Call me a sports geek, but it was my principal interest in life.
I knew the rosters of most of the college teams in the nation, and had a strong feel for their strengths and weaknesses.
Murray got wind of my obsession, and suggested he call me at home to get my picks for the games he was betting that night.
At the time, I was living at home with my parents on New York’s East Side.
“Murray the K” the fifth Beatle.
He would call me at 10am and in a low tone, the calls would go something like this:
Murray: “Dick, N.C. State 6 at Maryland”
Me: “N.C. State”
Murray: Iowa 8 at Wisconsin”
Me: ” Wisconsin”
Murray: “Villanova 2 1/2 at Duquesne”
And so it went……
For some reason, I was wildly close to being on-the-money with my picks and Murray cleaned up.
I knew, of course, it all evens out, to say the least.
But Murray Kaufman invited me to the Brooklyn Fox theater where he was hosting a day-long rock and roll jamboree.
He told me to go backstage, and there, besides meeting the likes of Anthony and the Imperials, Dion Warwick, the Drifters, Shirelles, Bobby Vinton,
Chubby Checker, and others, Murray handed me a crisp 100-dollar bill. My percentage for his winnings.
What a thrill ! What a gift!
But I knew things would change, And they did. My picks were, eventually, off the mark.
One night in particular, he was losing. Big-time.
Murray would check the scores of games on a ticker machine in the newsroom during the playing of a song.
I happened to be in the newsroom, and kept my distance, when he made those frequent visits to the glass-covered ticker with the scores coming
through on the tape.
Finally, he exploded, and chased me all around the room. I was dodging desks and chairs trying to elude an angry disk jockey.
I was wondering when the tune playing on the air would end so he would have to go back on microphone.
It wasn’t soon enough.
He was so enraged at losing practically every game I recommended, he smashed his hand on the glass part of the machine.
It opened only a minor cut, but Murray called his doctor to come to the studio to clean it up.

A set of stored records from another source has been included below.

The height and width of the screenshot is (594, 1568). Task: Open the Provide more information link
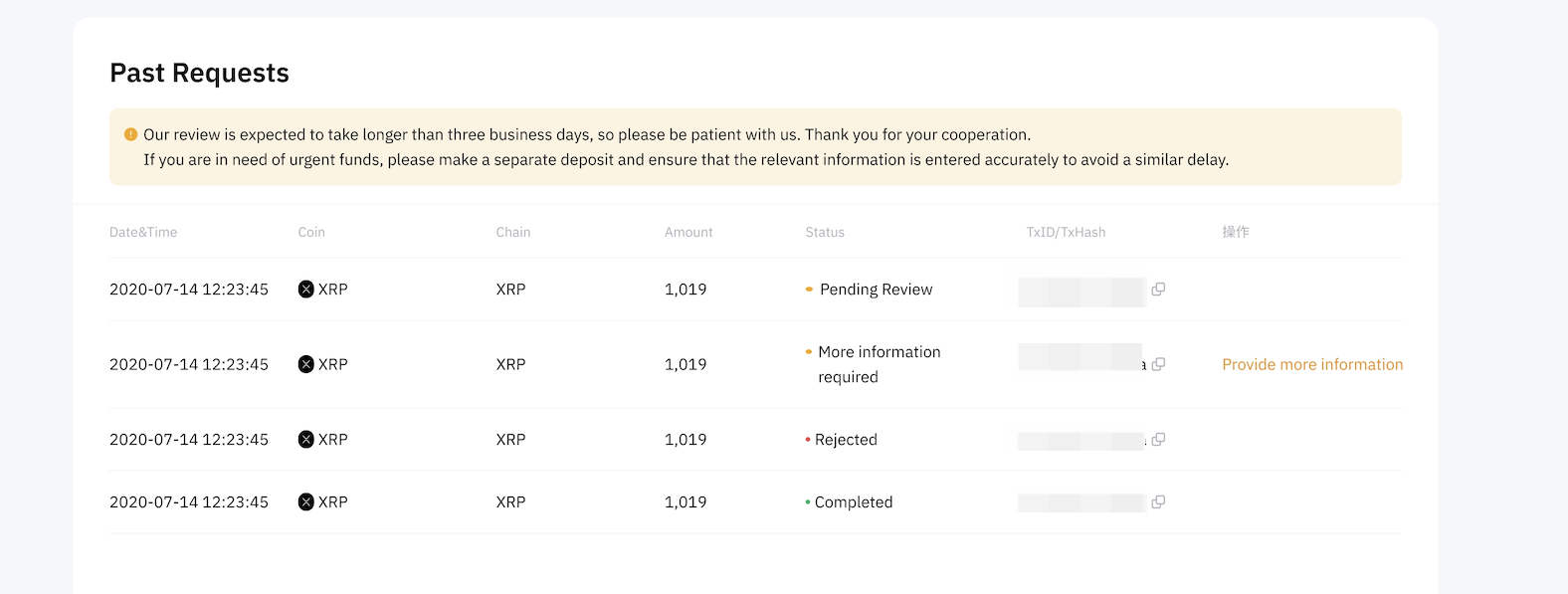click(1311, 364)
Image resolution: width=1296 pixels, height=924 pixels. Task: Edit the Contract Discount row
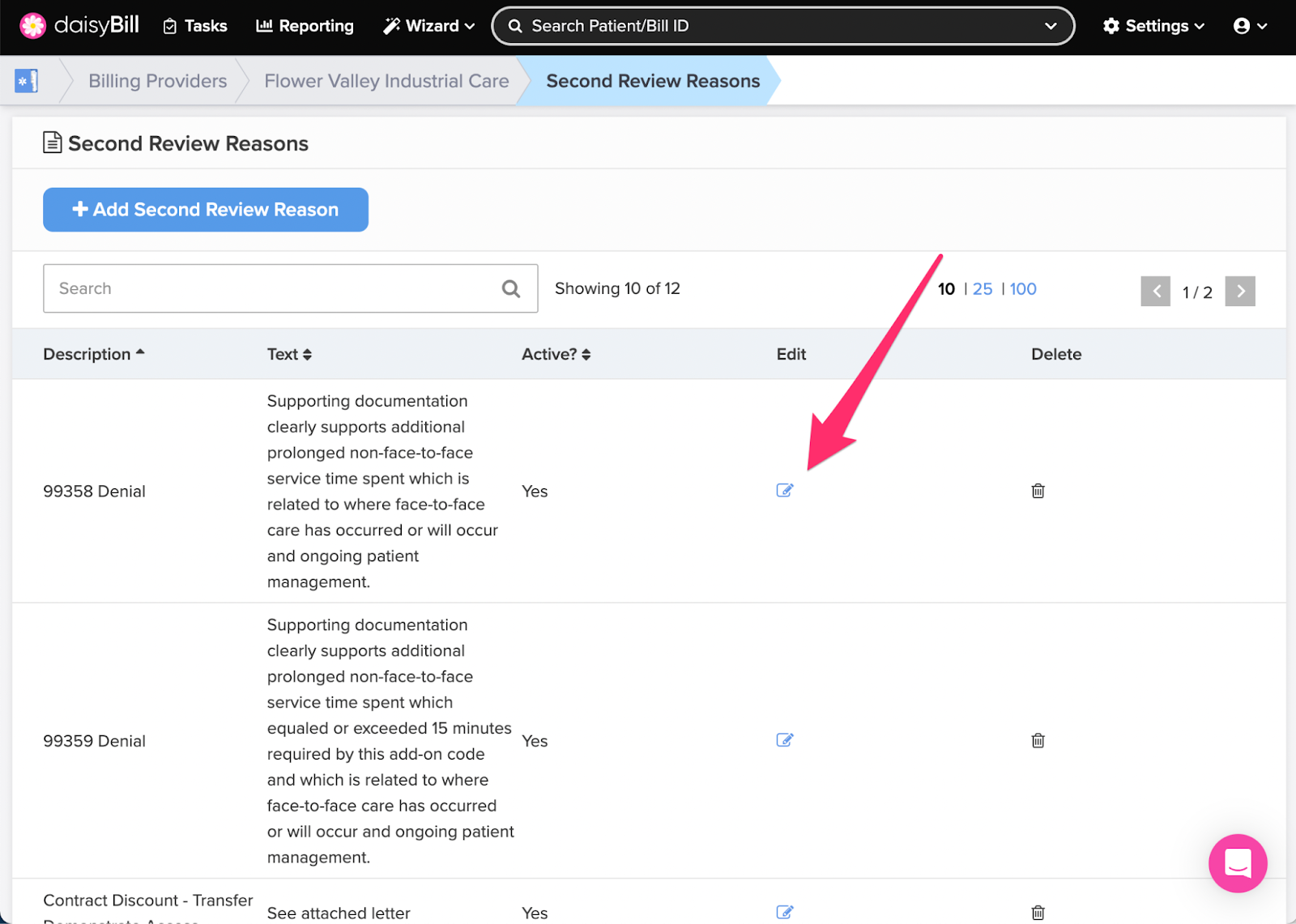[x=784, y=912]
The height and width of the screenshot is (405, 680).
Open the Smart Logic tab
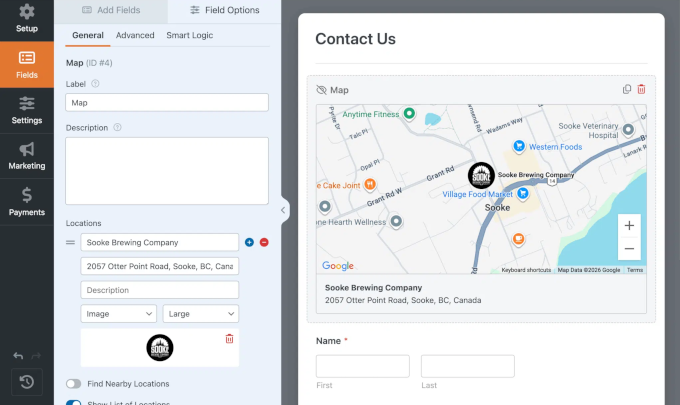(x=189, y=35)
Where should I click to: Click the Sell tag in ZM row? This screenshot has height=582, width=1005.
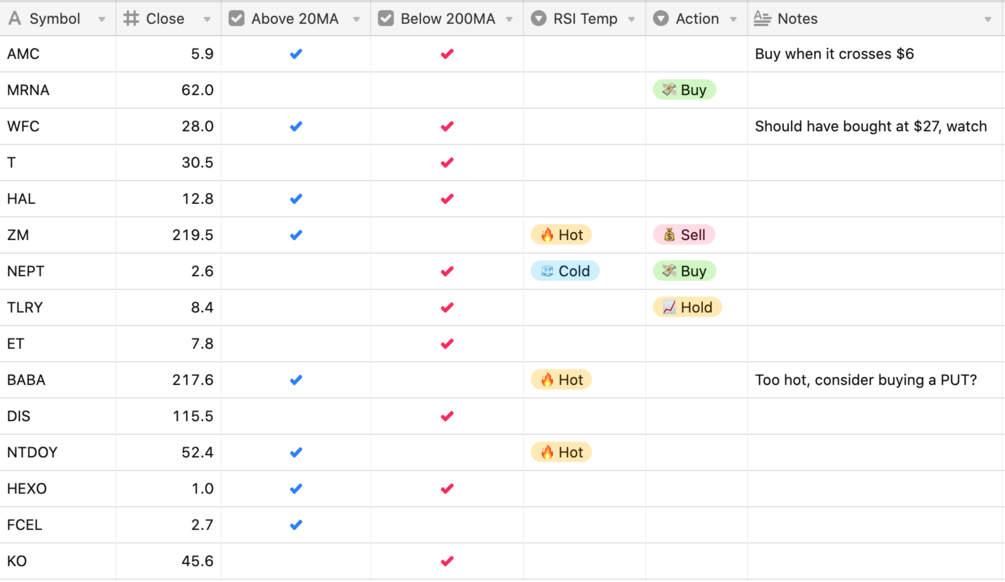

So here was “Murray the K”, an icon of the days of DJ personalities, talking up the next Beatle hit, while his doctor placed a band-aid on his finger.
Murray and I patched things up, no pun here.
But I learned a lesson. No more touting games for me.
Wrapping up, I’m not sure how far betting legally will become a reality. I have a hunch it will only increase.
My only reservation of the explosive world of Fantasy leagues is the fact those involved have an allegiance to the players they choose, not to the
team they root for. I believe it’s a sign of the times. I’m probably old-fashioned that way.
The other concern I have, is the hope that the trend in sports gambling, will have a sad effect on those who have an addiction to the practice.
This is a serious issue. One that can’t be easily dismissed.
But I believe anyone bent on destruction to the themselves, or others, will find a way.
I think I will leave it at that.
But the subject of sports betting allowed me to delve into my past.
And my experience with a famous disk jockey that leaves me smiling to this day.